Filmmakers 'Fed Up' with sugar
Food manufacturers are responsible for fuelling a sugar dependency in America that is creating an obesity epidemic, and it's spreading around the world, the makers of the new documentary "Fed Up'' charge.
Director Stephanie Soecthig teamed with narrator and journalist Katie Couric to create the hard-hitting look at why millions of American children are growing up obese despite media attention and government guidelines. The principal culprit is sugar, they say, which is added to many products, including ketchup, pasta sauce, salad dressing, breakfast cereals, juice and energy drinks, baked goods, yogurt and even baby formula.
Laurie David, who won an Oscar for producing "An Inconvenient Truth,'' Indigo CEO Heather Reisman and Regina Scully (``Miss.Representation'') are executive producers of ``
"Katie Couric has been following the issue of diet, exercise and obesity for 30 years in different ways and notwithstanding all the news of this over so many years in fact Americans were getting fatter and she thought it would be interesting to excavate this problem and really understand what is going on,'' said Reisman ahead of a screening at Toronto's recent Hot Docs Festival.
Soecthig followed several families for more than two years and includes some heart-wrenching footage in which obese children document their uphill battle with the bulge.

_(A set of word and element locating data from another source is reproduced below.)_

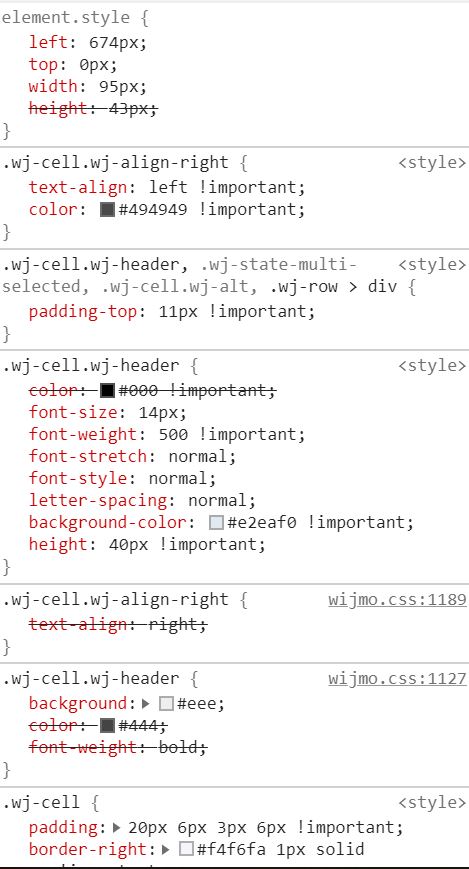Click the #494949 color swatch
The height and width of the screenshot is (869, 469).
(107, 209)
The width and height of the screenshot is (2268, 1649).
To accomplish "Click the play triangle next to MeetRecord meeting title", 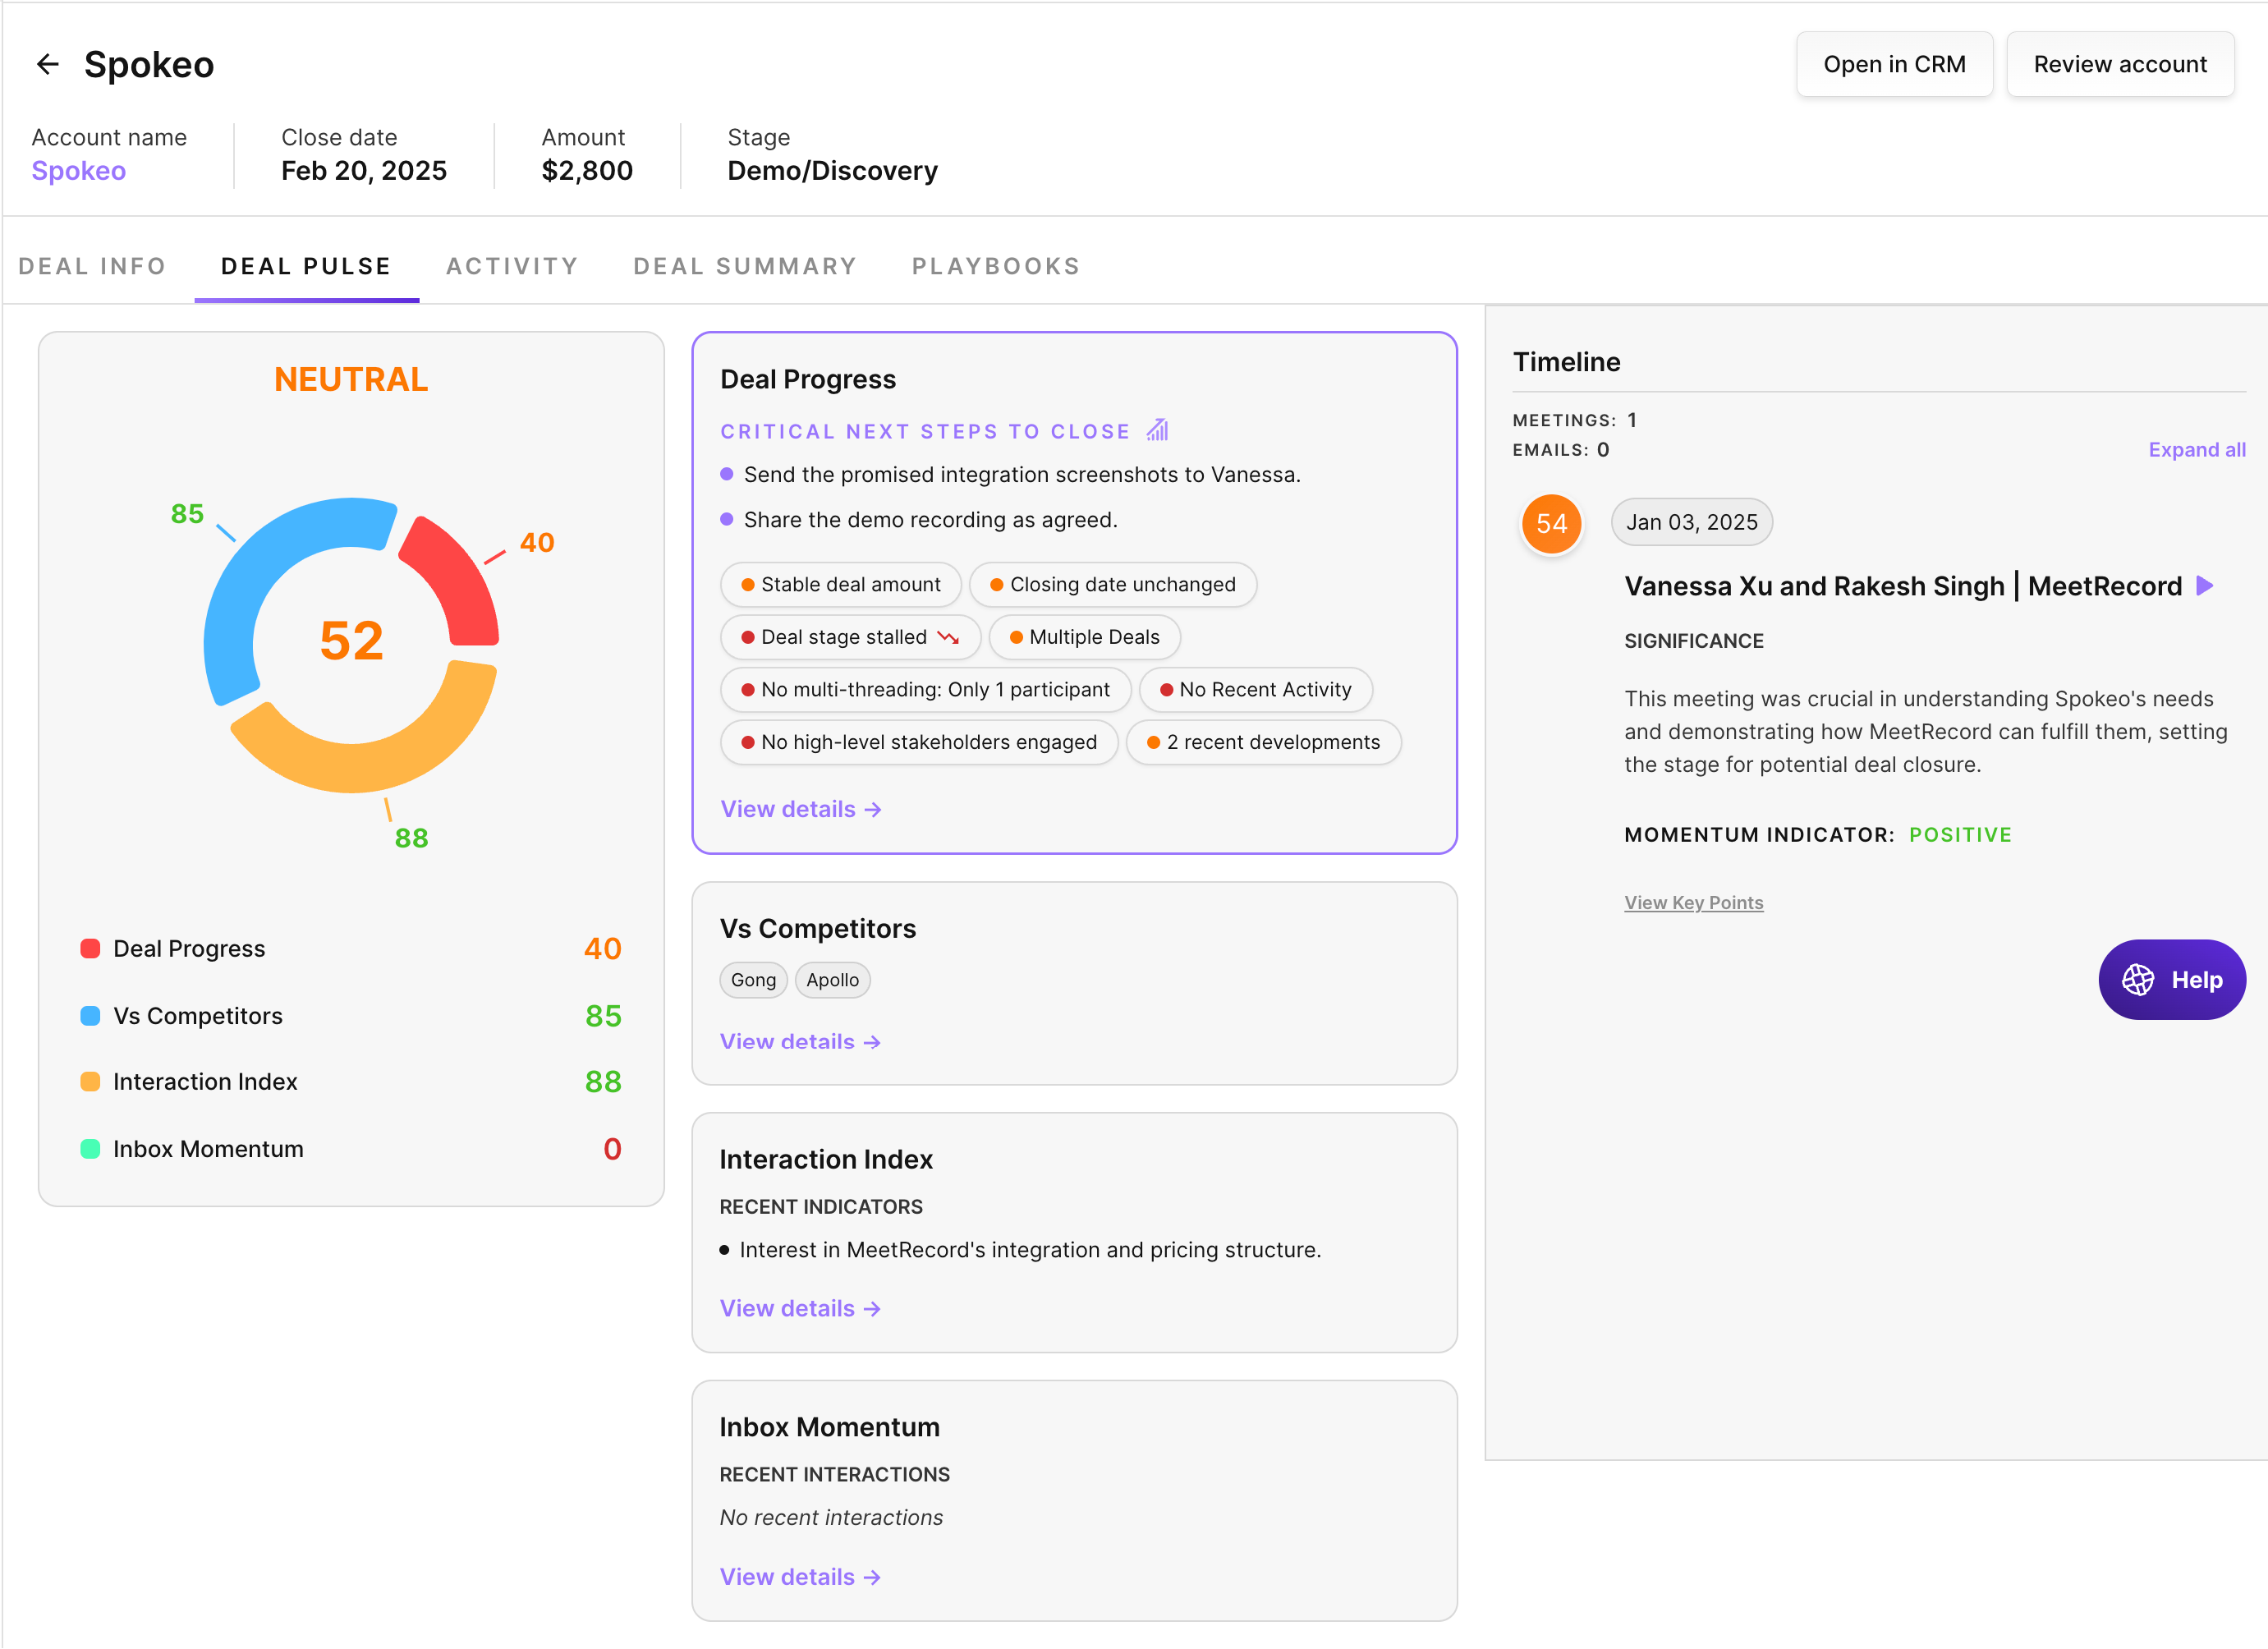I will click(x=2205, y=586).
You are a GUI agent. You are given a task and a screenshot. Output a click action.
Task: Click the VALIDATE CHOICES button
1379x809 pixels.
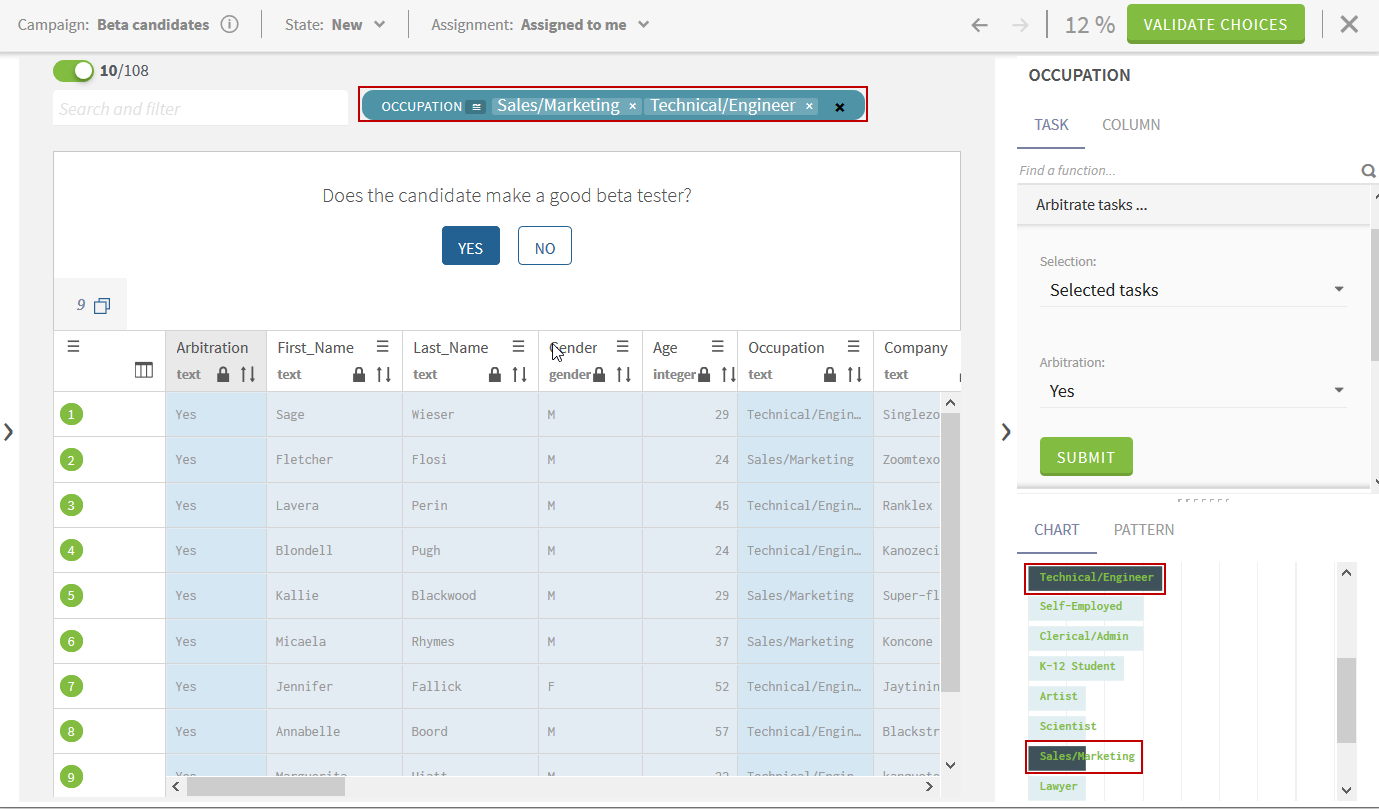(x=1215, y=25)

``We found them in various places, in church groups, through schools, doctor's offices,'' Soecthig said. ``At one point we're following 10 different families. We give them video cameras and ask them to document their daily life. We got really lucky because we had some amazing children that really personified the underlying problems, the marketing and the policy issues.''
The filmmakers challenge people to forgo sugar for 10 days. That includes foods with added sugars and liquid sugars, such as sodas, bottled teas, fruit juices and sports drinks, as well as artificial sugars and sugar substitutes. Artificial sweeteners slow metabolism and make you crave and eat more food.
"I've already done it because I wanted to see what it was going to be like,'' David said. ``I could not believe how I felt. It curbed my appetite. I wasn't craving food all day long. And I had more energy and I felt cleaner. It was an amazing difference. And I don't eat that much sugar.''
The film opens in Calgary, Edmonton and Ottawa on May 16, and in Halifax, Victoria and Winnipeg on May 23.